• [Your assignment] Write the listing out again, all of it, word for word.

════════════════

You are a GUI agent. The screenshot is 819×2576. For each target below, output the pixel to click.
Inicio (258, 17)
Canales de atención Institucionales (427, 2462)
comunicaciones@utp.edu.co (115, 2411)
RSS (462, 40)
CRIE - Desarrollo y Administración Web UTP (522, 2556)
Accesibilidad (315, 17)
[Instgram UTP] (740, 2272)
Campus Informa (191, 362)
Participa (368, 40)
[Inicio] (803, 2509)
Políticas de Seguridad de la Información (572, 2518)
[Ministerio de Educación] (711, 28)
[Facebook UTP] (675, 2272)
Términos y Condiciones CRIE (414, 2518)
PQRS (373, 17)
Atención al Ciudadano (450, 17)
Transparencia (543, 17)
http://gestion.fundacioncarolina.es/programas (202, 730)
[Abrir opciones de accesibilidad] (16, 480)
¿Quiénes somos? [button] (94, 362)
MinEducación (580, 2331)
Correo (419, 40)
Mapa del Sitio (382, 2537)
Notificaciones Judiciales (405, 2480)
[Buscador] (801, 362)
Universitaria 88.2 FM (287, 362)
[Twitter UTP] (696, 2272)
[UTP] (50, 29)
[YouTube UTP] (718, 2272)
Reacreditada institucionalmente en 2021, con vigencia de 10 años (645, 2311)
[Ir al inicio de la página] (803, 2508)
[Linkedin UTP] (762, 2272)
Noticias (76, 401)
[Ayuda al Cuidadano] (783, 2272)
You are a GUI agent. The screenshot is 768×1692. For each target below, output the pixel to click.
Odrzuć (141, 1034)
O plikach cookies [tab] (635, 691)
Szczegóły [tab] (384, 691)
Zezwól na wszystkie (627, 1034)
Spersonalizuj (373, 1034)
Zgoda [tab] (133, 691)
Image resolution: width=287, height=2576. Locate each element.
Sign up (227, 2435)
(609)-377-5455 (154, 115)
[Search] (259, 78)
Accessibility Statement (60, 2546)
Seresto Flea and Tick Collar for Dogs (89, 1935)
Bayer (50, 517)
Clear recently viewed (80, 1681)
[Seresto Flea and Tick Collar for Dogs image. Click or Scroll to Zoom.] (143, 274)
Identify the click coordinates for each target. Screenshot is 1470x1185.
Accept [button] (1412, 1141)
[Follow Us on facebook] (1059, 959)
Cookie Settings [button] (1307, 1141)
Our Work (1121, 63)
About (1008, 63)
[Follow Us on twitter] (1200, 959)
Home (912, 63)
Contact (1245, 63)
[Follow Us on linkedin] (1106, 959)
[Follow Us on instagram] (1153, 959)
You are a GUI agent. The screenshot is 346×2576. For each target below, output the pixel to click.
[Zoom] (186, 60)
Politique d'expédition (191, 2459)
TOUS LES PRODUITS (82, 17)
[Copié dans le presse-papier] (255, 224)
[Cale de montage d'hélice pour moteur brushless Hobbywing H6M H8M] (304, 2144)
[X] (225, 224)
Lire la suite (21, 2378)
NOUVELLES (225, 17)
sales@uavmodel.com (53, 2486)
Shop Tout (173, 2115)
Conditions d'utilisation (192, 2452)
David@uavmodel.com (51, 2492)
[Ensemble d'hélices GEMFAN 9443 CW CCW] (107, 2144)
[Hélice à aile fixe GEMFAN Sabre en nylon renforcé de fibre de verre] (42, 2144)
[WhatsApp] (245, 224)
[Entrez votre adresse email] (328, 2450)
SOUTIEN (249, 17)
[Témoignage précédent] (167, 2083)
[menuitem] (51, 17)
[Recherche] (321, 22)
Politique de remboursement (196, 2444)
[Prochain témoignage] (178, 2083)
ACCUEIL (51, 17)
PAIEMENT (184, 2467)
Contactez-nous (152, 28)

════════════════

• [Response to the task]
You are a GUI agent. The screenshot is 819×2576. For each target below, output the pixel to click.
Inicio (258, 17)
Canales de atención Institucionales (427, 2462)
comunicaciones@utp.edu.co (115, 2411)
RSS (462, 40)
CRIE - Desarrollo y Administración Web UTP (522, 2556)
Accesibilidad (315, 17)
[Instgram UTP] (740, 2272)
Campus Informa (191, 362)
Participa (368, 40)
[Inicio] (803, 2509)
Políticas de Seguridad de la Información (572, 2518)
[Ministerio de Educación] (711, 28)
[Facebook UTP] (675, 2272)
Términos y Condiciones CRIE (414, 2518)
PQRS (373, 17)
Atención al Ciudadano (450, 17)
Transparencia (543, 17)
http://gestion.fundacioncarolina.es/programas (202, 730)
[Abrir opciones de accesibilidad] (16, 480)
¿Quiénes somos? [button] (94, 362)
MinEducación (580, 2331)
Correo (419, 40)
Mapa del Sitio (382, 2537)
Notificaciones Judiciales (405, 2480)
[Buscador] (801, 362)
Universitaria 88.2 FM (287, 362)
[Twitter UTP] (696, 2272)
[UTP] (50, 29)
[YouTube UTP] (718, 2272)
Reacreditada institucionalmente en 2021, con vigencia de 10 años (645, 2311)
[Ir al inicio de la página] (803, 2508)
[Linkedin UTP] (762, 2272)
Noticias (76, 401)
[Ayuda al Cuidadano] (783, 2272)
You are a GUI agent. The screenshot is 768×1692. For each target below, output the pixel to click.
Odrzuć (141, 1034)
O plikach cookies [tab] (635, 691)
Szczegóły [tab] (384, 691)
Zezwól na wszystkie (627, 1034)
Spersonalizuj (373, 1034)
Zgoda [tab] (133, 691)
Image resolution: width=287, height=2576. Locate each element.
Sign up (227, 2435)
(609)-377-5455 (154, 115)
[Search] (259, 78)
Accessibility Statement (60, 2546)
Seresto Flea and Tick Collar for Dogs (89, 1935)
Bayer (50, 517)
Clear recently viewed (80, 1681)
[Seresto Flea and Tick Collar for Dogs image. Click or Scroll to Zoom.] (143, 274)
Identify the click coordinates for each target. Screenshot is 1470x1185.
Accept [button] (1412, 1141)
[Follow Us on facebook] (1059, 959)
Cookie Settings [button] (1307, 1141)
Our Work (1121, 63)
About (1008, 63)
[Follow Us on twitter] (1200, 959)
Home (912, 63)
Contact (1245, 63)
[Follow Us on linkedin] (1106, 959)
[Follow Us on instagram] (1153, 959)
You are a GUI agent. The screenshot is 346×2576. For each target below, output the pixel to click.
[Zoom] (186, 60)
Politique d'expédition (191, 2459)
TOUS LES PRODUITS (82, 17)
[Copié dans le presse-papier] (255, 224)
[Cale de montage d'hélice pour moteur brushless Hobbywing H6M H8M] (304, 2144)
[X] (225, 224)
Lire la suite (21, 2378)
NOUVELLES (225, 17)
sales@uavmodel.com (53, 2486)
Shop Tout (173, 2115)
Conditions d'utilisation (192, 2452)
David@uavmodel.com (51, 2492)
[Ensemble d'hélices GEMFAN 9443 CW CCW] (107, 2144)
[Hélice à aile fixe GEMFAN Sabre en nylon renforcé de fibre de verre] (42, 2144)
[WhatsApp] (245, 224)
[Entrez votre adresse email] (328, 2450)
SOUTIEN (249, 17)
[Témoignage précédent] (167, 2083)
[menuitem] (51, 17)
[Recherche] (321, 22)
Politique de remboursement (196, 2444)
[Prochain témoignage] (178, 2083)
ACCUEIL (51, 17)
PAIEMENT (184, 2467)
Contactez-nous (152, 28)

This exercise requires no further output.